In a broader sense, the Korean understanding of globalization appears to be conditioned by certain cultural values and customs. So the actual process of globalization could take different forms depending on these cultural factors. The Korean notion certainly embodies some “Western stuff” and its globalizing trends. However, we cannot ignore the fact that some of these imported, international elements are also integrated with Korea’s traditional values and ideals.

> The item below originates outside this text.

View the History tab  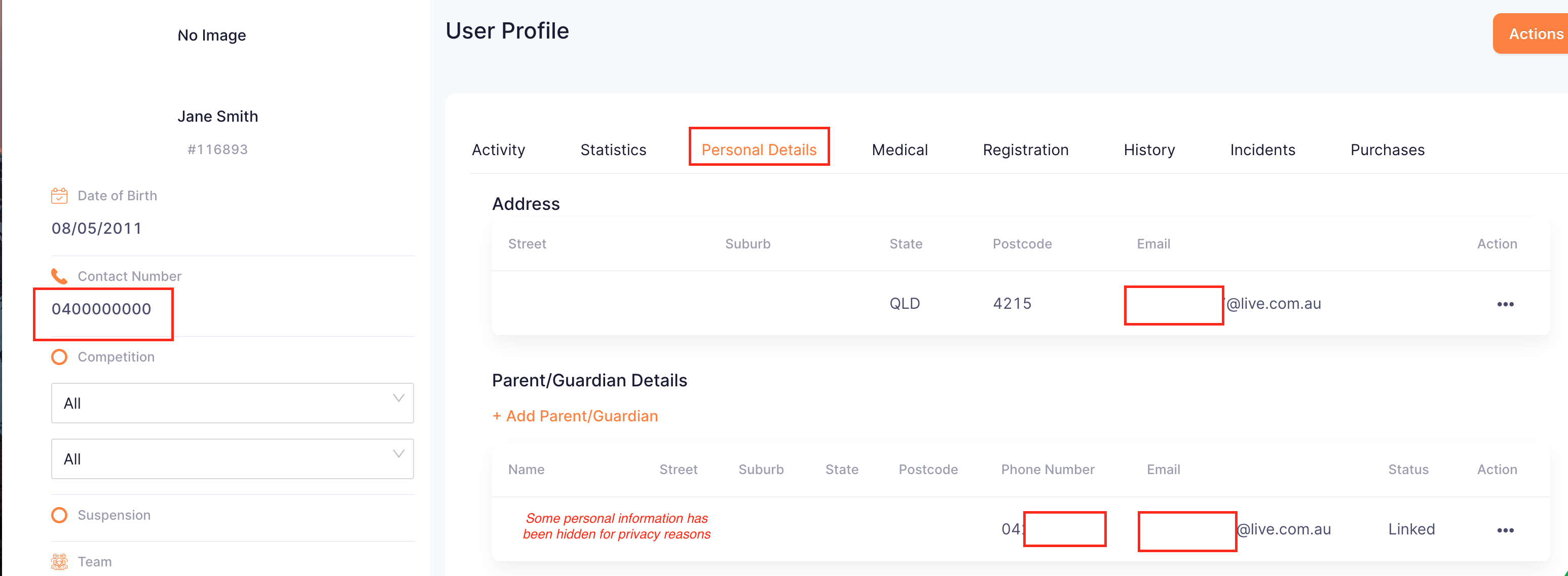(x=1148, y=150)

What we find fascinating about the ongoing situation of Confucianism in South Korea is that there seems to be some mutual balance between traditional values and global mentality. And we can learn more about this trend of East-West marriage in the coming years.


Footnote

  1. For details, see note 1 (the first note in Chapter 1).
  2. See note 51 above.
  3. As we discussed in Chapter 6, the topic of education, economic culture and Confucian values in modern East Asia has been studied from various angles. Several recent interpretations highlighted “industrial Confucianism” and “Confucian capitalism,” relating to Japan and the Four Little Dragons including South Korea. Berger 1988 addressed the Confucian culture of “political economy” and capitalism in East Asia from a comparative sociological angle. Tu wei-ming (1996:10) pointed out that “the social and cultural capital...has been at least commensurate with Confucian ethics, if not thoroughly Confucian in nature.” Ezra Vogel 1991 explained “industrial Neo-Confucianism” and its contribution to education and industry. Tai 1989 is another relevant work on the topic of Confucianism and economic development. Rozman 1991 presented the issue of modernization and Confucianism in China, Japan, and Korea. For the South Korean case, see also Robinson 1991 and Palais 2002.
  4. Pye 1985 also paid special attention to “aggressive” Confucian culture as an essential part of political authority in East Asia including Korea. For the impact of Confucianism on authoritarianism in Chosŏn Korea, see also Deuchler 1992, Kim Haboush 1991 and 2002, and Palais 1975.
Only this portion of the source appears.